# Text segment
* * * * * * *

Bluestore fsck/repair detect and fix leaks at Bluestore level but I
doubt your issue is here.
To be honest I don't understand from the overview why do you think that
there are any leaks at all....
Not sure whether this is relevant but from my experience space "leaks"
are sometimes caused by 64K allocation unit and keeping tons of small
files or massive small EC overwrites.
To verify if this is applicable you might want to inspect bluestore
performance counters (bluestore_stored vs. bluestore_allocated) to
estimate your losses due to high allocation units.
Significant difference at multiple OSDs might indicate that overhead is
caused by high allocation granularity. Compression might make this
analysis not that simple though...
Thanks,
Igor
On 3/26/2020 1:19 AM, vitalif(a)yourcmc.ru wrote:
> I have a question regarding this problem - is it possible to rebuild
> bluestore allocation metadata? I could try it to test if it's an
> allocator problem...
>
>> Hi.
>>
>> I'm experiencing some kind of a space leak in Bluestore. I use EC,
>> compression and snapshots. First I thought that the leak was caused by
>> "virtual clones" (issue #38184). However, then I got rid of most of
>> the snapshots, but continued to experience the problem.
>>
>> I suspected something when I added a new disk to the cluster and free
>> space in the cluster didn't increase (!).
>>
>> So to track down the issue I moved one PG (34.1a) using upmaps from
>> osd11,6,0 to osd6,0,7 and then back to osd11,6,0.
>>
>> It ate +59 GB after the first move and +51 GB after the second. As I
>> understand this proves that it's not #38184. Devirtualizaton of
>> virtual clones couldn't eat additional space after SECOND rebalance of
>> the same PG.
>>
>> The PG has ~39000 objects, it is EC 2+1 and the compression is
>> enabled. Compression ratio is about ~2.7 in my setup, so the PG should
>> use ~90 GB raw space.

* * * * * * *

# Provided information
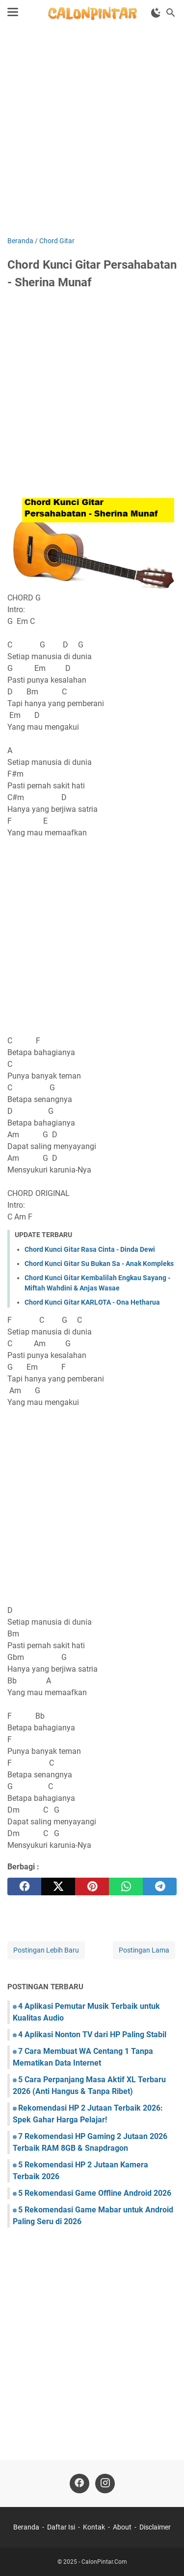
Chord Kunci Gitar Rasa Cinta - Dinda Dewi (90, 1249)
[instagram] (105, 2483)
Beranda (26, 2527)
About (122, 2527)
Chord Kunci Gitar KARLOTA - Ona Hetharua (92, 1302)
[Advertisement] (92, 132)
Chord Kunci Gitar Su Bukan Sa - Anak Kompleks (99, 1263)
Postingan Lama (144, 1950)
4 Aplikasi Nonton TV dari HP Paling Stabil (92, 2034)
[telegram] (160, 1886)
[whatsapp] (126, 1886)
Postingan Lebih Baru (46, 1950)
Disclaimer (155, 2527)
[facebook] (24, 1886)
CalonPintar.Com (104, 2561)
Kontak (94, 2527)
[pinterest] (92, 1886)
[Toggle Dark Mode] (156, 13)
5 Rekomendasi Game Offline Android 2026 (94, 2193)
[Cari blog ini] (171, 13)
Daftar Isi (61, 2527)
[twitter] (58, 1886)
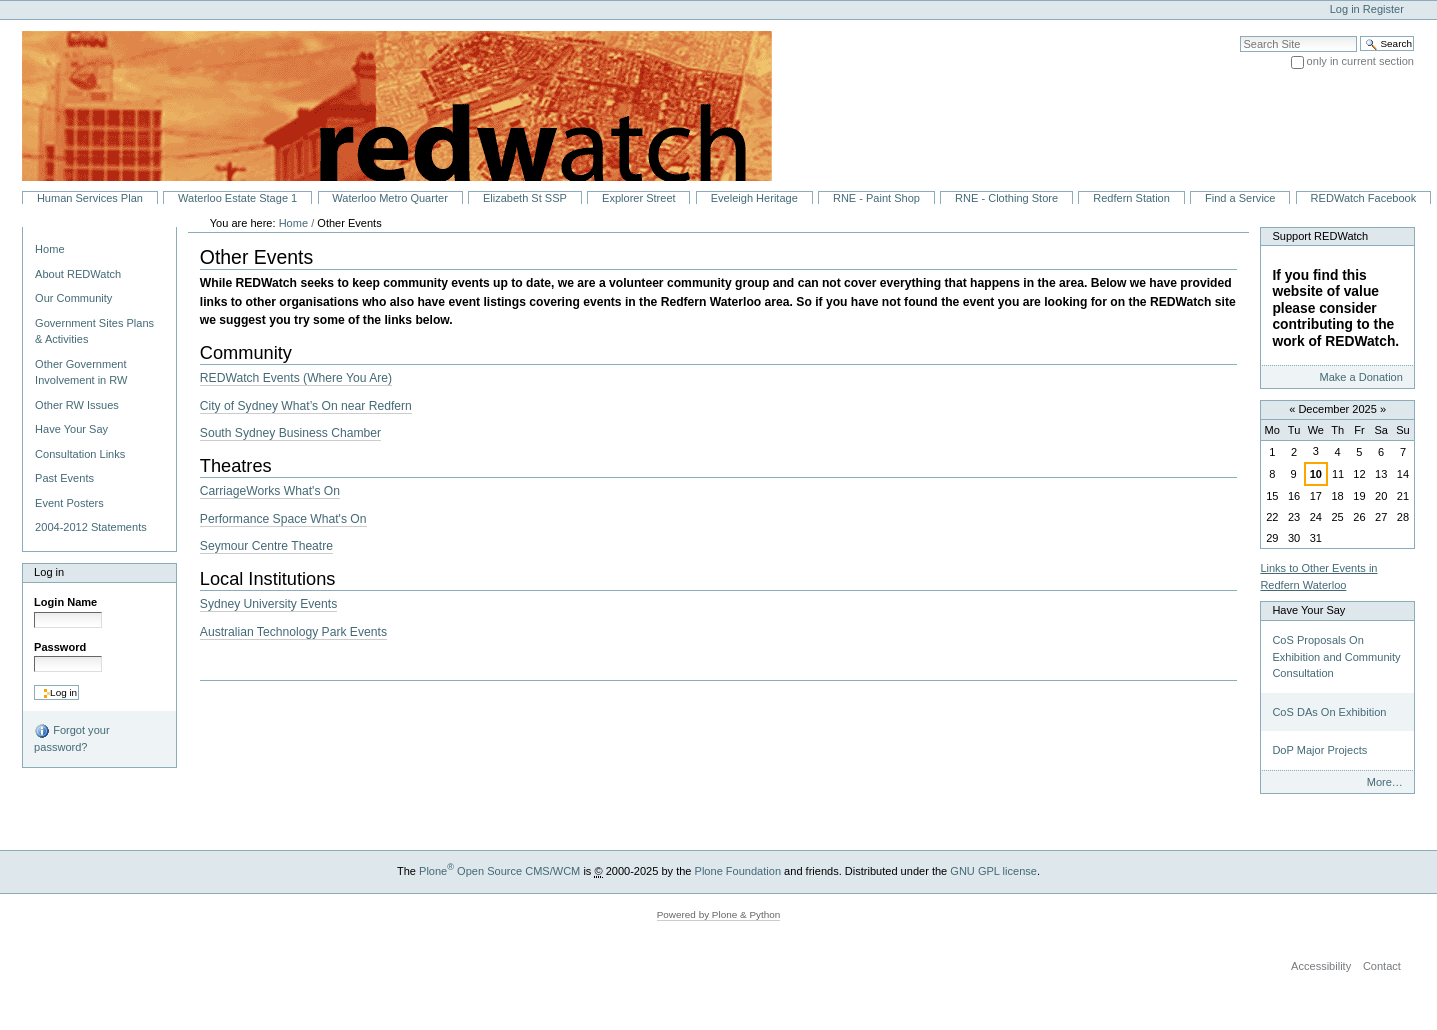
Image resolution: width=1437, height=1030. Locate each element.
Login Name (65, 602)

* * * * * * *

# What the task asks
Set down the entire thread on Bluestore space leaks verbatim, from its first line to its last. Rely solely on the text; the records play no part here.

# Solution for this exercise
Bluestore fsck/repair detect and fix leaks at Bluestore level but I
doubt your issue is here.
To be honest I don't understand from the overview why do you think that
there are any leaks at all....
Not sure whether this is relevant but from my experience space "leaks"
are sometimes caused by 64K allocation unit and keeping tons of small
files or massive small EC overwrites.
To verify if this is applicable you might want to inspect bluestore
performance counters (bluestore_stored vs. bluestore_allocated) to
estimate your losses due to high allocation units.
Significant difference at multiple OSDs might indicate that overhead is
caused by high allocation granularity. Compression might make this
analysis not that simple though...
Thanks,
Igor
On 3/26/2020 1:19 AM, vitalif(a)yourcmc.ru wrote:
> I have a question regarding this problem - is it possible to rebuild
> bluestore allocation metadata? I could try it to test if it's an
> allocator problem...
>
>> Hi.
>>
>> I'm experiencing some kind of a space leak in Bluestore. I use EC,
>> compression and snapshots. First I thought that the leak was caused by
>> "virtual clones" (issue #38184). However, then I got rid of most of
>> the snapshots, but continued to experience the problem.
>>
>> I suspected something when I added a new disk to the cluster and free
>> space in the cluster didn't increase (!).
>>
>> So to track down the issue I moved one PG (34.1a) using upmaps from
>> osd11,6,0 to osd6,0,7 and then back to osd11,6,0.
>>
>> It ate +59 GB after the first move and +51 GB after the second. As I
>> understand this proves that it's not #38184. Devirtualizaton of
>> virtual clones couldn't eat additional space after SECOND rebalance of
>> the same PG.
>>
>> The PG has ~39000 objects, it is EC 2+1 and the compression is
>> enabled. Compression ratio is about ~2.7 in my setup, so the PG should
>> use ~90 GB raw space.